## [Work instruction]
Transcribe exactly the lines that fall between the one holding "The image size is (1316, 909)." and the one holding "Given: Click the notifications bell icon", inclusive, from the entries below.

## [Material supplied]
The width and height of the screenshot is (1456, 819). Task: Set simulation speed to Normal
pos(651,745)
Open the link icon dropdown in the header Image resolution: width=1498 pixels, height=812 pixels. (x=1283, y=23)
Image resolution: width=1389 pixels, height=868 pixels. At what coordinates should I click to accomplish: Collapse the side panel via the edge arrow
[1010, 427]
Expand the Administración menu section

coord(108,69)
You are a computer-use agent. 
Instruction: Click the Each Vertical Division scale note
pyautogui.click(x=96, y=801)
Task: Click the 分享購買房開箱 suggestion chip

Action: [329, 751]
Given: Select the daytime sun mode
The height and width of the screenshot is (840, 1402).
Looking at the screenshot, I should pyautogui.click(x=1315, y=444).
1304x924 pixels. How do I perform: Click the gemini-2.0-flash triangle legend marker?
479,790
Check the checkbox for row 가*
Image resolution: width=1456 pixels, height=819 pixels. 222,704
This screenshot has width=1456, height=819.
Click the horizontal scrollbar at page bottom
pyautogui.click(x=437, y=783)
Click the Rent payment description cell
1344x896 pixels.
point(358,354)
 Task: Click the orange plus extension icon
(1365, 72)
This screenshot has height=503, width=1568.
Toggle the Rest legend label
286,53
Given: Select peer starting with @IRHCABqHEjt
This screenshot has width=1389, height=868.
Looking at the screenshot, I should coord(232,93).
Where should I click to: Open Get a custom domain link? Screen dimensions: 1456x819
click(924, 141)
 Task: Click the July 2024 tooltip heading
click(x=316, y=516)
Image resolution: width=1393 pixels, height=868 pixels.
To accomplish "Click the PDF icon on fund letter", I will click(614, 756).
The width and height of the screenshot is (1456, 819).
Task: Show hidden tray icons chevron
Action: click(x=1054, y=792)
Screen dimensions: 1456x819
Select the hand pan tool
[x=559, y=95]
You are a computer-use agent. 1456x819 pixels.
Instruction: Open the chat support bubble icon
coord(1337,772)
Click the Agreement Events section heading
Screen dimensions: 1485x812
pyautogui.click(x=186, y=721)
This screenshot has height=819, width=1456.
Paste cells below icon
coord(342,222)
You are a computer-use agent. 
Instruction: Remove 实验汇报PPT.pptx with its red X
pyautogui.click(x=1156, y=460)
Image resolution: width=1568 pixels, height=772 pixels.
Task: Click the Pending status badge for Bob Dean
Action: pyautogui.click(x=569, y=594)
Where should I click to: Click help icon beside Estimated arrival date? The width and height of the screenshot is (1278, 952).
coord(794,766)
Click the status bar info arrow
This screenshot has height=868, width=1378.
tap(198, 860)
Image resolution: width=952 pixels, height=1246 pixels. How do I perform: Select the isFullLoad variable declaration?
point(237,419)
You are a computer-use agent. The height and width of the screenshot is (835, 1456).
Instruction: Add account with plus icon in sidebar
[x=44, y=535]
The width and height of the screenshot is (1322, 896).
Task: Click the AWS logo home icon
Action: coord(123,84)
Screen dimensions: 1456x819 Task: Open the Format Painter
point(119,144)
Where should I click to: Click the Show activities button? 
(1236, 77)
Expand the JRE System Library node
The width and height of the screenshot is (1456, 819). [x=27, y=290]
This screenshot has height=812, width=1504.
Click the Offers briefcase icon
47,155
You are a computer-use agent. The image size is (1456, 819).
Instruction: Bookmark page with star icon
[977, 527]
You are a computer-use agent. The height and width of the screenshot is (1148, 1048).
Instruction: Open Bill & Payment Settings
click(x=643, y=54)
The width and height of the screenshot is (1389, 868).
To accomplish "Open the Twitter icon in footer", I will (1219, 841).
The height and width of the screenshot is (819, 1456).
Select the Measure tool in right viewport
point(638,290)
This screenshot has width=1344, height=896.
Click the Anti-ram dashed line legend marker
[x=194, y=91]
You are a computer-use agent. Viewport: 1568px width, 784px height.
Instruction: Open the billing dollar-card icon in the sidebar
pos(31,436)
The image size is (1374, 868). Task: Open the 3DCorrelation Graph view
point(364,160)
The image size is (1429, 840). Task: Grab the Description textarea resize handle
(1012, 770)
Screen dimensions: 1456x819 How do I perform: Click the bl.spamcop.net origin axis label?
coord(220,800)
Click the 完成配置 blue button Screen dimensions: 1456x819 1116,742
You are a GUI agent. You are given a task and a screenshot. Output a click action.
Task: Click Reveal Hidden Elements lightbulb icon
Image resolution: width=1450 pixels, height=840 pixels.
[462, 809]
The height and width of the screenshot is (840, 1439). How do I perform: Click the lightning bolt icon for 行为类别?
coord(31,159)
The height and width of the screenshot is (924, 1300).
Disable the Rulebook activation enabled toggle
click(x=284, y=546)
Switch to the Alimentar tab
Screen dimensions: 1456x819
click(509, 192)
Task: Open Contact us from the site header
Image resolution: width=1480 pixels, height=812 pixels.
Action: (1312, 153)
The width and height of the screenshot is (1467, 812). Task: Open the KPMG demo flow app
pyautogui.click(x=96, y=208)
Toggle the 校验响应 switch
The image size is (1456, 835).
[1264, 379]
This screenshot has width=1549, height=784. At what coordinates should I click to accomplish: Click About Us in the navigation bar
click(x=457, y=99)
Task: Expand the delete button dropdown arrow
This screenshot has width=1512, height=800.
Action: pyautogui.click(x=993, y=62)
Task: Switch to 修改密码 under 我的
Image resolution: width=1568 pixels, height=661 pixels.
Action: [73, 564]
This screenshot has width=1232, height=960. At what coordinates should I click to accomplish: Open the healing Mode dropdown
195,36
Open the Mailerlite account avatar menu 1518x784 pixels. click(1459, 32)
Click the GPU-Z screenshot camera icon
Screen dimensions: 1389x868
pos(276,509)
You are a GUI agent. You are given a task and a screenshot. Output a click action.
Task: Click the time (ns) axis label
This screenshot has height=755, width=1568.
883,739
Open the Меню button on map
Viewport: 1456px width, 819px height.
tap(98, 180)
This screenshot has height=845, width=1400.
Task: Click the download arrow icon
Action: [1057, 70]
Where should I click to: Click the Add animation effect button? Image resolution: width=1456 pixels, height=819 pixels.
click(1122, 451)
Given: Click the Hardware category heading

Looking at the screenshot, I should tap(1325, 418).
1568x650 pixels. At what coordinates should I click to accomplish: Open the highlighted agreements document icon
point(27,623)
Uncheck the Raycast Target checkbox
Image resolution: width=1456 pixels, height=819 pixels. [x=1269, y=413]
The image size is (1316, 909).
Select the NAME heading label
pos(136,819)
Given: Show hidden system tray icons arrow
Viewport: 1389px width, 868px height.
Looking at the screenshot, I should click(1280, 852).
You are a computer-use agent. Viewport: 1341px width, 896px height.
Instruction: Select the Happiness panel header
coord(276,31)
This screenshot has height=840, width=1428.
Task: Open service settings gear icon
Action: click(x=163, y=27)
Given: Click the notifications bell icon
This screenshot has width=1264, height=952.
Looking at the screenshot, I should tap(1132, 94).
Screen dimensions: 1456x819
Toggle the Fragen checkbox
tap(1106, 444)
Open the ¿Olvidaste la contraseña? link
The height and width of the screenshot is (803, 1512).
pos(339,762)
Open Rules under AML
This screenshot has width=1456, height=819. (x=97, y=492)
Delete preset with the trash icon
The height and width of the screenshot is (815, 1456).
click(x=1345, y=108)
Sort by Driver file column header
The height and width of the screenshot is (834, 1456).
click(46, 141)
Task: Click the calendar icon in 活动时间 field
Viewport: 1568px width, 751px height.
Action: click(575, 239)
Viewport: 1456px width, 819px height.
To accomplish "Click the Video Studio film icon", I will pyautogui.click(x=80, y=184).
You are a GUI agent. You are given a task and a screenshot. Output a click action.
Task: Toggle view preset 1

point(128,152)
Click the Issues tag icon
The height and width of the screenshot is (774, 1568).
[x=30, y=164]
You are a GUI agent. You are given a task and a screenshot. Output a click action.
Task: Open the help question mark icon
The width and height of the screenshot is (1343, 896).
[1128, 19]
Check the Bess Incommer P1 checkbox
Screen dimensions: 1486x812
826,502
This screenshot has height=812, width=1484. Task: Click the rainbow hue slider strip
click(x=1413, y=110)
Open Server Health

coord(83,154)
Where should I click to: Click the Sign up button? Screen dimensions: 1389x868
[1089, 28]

## [Answer for the task]
The image size is (1316, 909).
Select the NAME heading label
pos(136,819)
Given: Show hidden system tray icons arrow
Viewport: 1389px width, 868px height.
Looking at the screenshot, I should click(1280, 852).
You are a computer-use agent. Viewport: 1341px width, 896px height.
Instruction: Select the Happiness panel header
coord(276,31)
This screenshot has height=840, width=1428.
Task: Open service settings gear icon
Action: click(x=163, y=27)
Given: Click the notifications bell icon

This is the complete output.